Coconvex characters on collections of phylogenetic trees
Eva Czabarka, Steven Kelk, Vincent Moulton, Laszlo A. Szekely
TL;DR
This work investigates coconvexity of characters on collections of phylogenetic trees, seeking the minimal number of coconvex characters across collections and focusing on caterpillars. It develops a comprehensive two-tree theory with lower bounds for $c_{n,k}$ and $c_n$, exact results $c_{n,k}=\binom{n}{k-1}$ for $k\le \lceil n/3\rceil$, and asymptotic upper bounds; it extends to $t\ge3$ trees via maximum agreement subtrees and derives per-$k$ lower bounds in regimes where common coconvex partitions must exist. A key outcome is the introduction of a one-parameter family of tree metrics $d_k$ that interpolate Robinson-Foulds ($d_2$) and quartet ($d_{n-2}$) distances, linking coconvexity to tree-space geometry and diameter bounds. The results open directions for counting coconvex structures, understanding multi-tree tree spaces in phylogenomics, and developing efficient distance-based tools for phylogenetic analysis.
Abstract
In phylogenetics, a key problem is to construct evolutionary trees from collections of characters where, for a set X of species, a character is simply a function from X onto a set of states.

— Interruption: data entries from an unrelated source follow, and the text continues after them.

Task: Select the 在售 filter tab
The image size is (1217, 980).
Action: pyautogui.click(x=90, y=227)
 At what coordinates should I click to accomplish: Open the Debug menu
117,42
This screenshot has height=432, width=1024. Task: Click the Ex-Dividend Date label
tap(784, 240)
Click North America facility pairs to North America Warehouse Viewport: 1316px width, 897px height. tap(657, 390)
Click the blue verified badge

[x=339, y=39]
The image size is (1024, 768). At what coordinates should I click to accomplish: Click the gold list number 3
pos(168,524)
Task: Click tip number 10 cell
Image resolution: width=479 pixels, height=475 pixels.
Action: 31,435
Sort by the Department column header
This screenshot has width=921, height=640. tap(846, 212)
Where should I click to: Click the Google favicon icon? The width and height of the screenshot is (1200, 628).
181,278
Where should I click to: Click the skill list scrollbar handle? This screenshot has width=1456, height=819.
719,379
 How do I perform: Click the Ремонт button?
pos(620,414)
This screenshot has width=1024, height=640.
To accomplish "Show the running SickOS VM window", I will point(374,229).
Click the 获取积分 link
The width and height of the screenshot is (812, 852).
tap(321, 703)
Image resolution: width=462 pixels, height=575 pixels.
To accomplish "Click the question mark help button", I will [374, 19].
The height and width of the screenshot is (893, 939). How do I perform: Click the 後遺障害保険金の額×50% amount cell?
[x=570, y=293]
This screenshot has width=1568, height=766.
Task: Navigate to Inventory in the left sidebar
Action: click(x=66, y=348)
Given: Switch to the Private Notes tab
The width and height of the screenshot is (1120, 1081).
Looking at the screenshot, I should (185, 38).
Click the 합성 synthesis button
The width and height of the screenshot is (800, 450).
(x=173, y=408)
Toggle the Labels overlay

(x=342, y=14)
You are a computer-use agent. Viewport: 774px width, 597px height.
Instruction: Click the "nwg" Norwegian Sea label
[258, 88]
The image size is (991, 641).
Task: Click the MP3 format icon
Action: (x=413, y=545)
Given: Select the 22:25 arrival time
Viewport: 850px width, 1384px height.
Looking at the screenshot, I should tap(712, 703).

In this context, a key concept is convexity, where a character is convex on a tree with leaf set X if the collection of subtrees spanned by the leaves of the tree that have the same state are pairwise disjoint. Although collections of convex characters on a single tree have been extensively studied over the past few decades, very little is known about coconvex characters, that is, characters that are simultaneously convex on a collection of trees. As a starting point to better understand coconvexity, in this paper we prove a number of extremal results for the following question: What is the minimal number of coconvex characters on a collection of n-leaved trees taken over all collections of size t >= 2, also if we restrict to coconvex characters which map to k states? As an application of coconvexity, we introduce a new one-parameter family of tree metrics, which range between the coarse Robinson-Foulds distance and the much finer quartet distance. We show that bounds on the quantities in the above question translate into bounds for the diameter of the tree space for the new distances. Our results open up several new interesting directions and questions which have potential applications to, for example, tree spaces and phylogenomics.